Excerpted records =
»»
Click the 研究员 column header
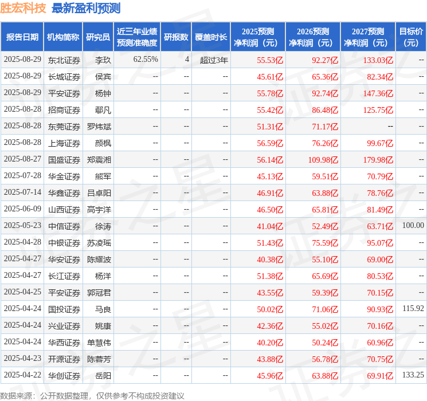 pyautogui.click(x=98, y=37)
««
»»
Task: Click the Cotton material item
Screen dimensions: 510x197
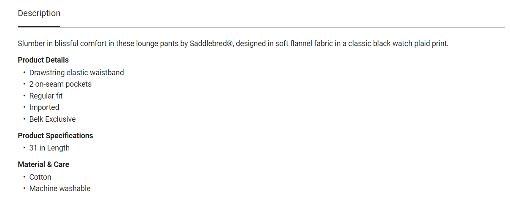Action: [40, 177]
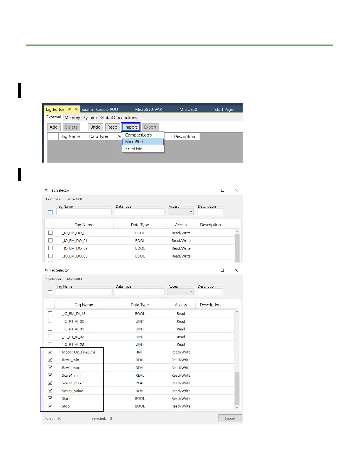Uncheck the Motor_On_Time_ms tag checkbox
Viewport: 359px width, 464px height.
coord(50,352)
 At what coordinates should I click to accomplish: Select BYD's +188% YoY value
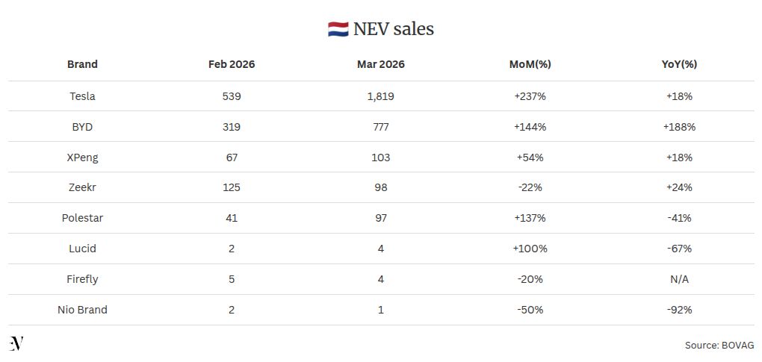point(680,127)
««
»»
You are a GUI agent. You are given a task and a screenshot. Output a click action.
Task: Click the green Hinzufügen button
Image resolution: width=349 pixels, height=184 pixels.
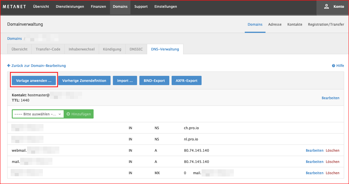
««
Task objective = Could you return exactly the stretch of the data above that starts at the line with "Task: Click the green Hinzufügen button" and ends at the line with "Image resolution: width=349", both lines included?

Answer for the task =
Task: Click the green Hinzufügen button
Image resolution: width=349 pixels, height=184 pixels.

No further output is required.